━━━━━ Records supplied ━━━━━
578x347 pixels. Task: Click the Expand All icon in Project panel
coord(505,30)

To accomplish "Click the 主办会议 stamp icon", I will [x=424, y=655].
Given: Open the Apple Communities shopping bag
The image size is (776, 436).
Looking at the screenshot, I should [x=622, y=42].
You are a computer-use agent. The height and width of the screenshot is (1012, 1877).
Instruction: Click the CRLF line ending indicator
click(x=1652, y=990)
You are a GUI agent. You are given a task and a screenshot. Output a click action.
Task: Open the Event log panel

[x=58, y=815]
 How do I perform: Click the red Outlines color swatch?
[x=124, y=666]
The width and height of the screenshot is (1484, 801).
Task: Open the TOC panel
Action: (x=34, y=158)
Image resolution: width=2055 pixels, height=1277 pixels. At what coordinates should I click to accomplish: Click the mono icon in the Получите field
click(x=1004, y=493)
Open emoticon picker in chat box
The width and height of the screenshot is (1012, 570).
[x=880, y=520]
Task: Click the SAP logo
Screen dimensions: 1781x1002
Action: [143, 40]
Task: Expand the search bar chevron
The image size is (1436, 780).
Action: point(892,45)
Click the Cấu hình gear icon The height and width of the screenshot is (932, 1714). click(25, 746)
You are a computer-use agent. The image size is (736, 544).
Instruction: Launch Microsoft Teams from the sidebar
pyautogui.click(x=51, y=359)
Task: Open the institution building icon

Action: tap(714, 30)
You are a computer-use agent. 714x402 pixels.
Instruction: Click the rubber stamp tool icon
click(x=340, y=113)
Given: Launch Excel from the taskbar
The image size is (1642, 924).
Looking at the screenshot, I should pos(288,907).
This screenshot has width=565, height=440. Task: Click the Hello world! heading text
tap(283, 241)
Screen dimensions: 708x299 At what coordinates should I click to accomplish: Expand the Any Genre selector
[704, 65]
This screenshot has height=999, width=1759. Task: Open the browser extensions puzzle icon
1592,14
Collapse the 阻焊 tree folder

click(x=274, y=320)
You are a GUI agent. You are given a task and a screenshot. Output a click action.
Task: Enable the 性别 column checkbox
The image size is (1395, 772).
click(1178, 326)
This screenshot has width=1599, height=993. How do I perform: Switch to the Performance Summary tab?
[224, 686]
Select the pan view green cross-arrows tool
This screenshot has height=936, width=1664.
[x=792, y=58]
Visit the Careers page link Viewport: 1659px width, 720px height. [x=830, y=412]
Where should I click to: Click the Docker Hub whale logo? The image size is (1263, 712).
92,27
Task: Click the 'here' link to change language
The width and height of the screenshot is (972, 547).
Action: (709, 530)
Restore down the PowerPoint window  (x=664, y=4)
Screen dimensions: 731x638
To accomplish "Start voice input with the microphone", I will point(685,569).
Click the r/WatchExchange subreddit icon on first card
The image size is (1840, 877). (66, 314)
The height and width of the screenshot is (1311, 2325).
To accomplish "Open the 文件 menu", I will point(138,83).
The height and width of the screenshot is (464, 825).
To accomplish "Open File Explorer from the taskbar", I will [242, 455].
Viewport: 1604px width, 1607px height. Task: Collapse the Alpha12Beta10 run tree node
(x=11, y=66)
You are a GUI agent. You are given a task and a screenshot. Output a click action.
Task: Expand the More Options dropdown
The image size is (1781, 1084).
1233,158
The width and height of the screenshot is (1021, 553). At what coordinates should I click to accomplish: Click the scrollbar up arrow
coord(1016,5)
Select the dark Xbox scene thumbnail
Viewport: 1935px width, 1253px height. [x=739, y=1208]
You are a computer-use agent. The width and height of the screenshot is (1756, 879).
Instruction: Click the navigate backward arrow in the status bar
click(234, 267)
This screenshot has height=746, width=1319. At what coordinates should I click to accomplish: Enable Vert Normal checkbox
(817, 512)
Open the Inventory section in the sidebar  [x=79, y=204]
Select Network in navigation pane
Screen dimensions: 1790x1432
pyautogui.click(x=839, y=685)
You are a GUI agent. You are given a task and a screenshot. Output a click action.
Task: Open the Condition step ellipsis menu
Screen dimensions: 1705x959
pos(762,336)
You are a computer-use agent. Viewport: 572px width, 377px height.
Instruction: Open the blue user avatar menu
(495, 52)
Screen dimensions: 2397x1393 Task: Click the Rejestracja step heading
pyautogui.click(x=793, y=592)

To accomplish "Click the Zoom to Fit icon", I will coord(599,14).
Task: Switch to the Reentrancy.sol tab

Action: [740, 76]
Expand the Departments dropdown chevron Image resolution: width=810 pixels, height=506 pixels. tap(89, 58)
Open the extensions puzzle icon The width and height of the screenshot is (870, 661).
━━━━━
> [Assignment]: The lines you return should be those above that contain the word "link", every one of them.

> [Response area]:
Visit the Careers page link Viewport: 1659px width, 720px height. [x=830, y=412]
Task: Click the 'here' link to change language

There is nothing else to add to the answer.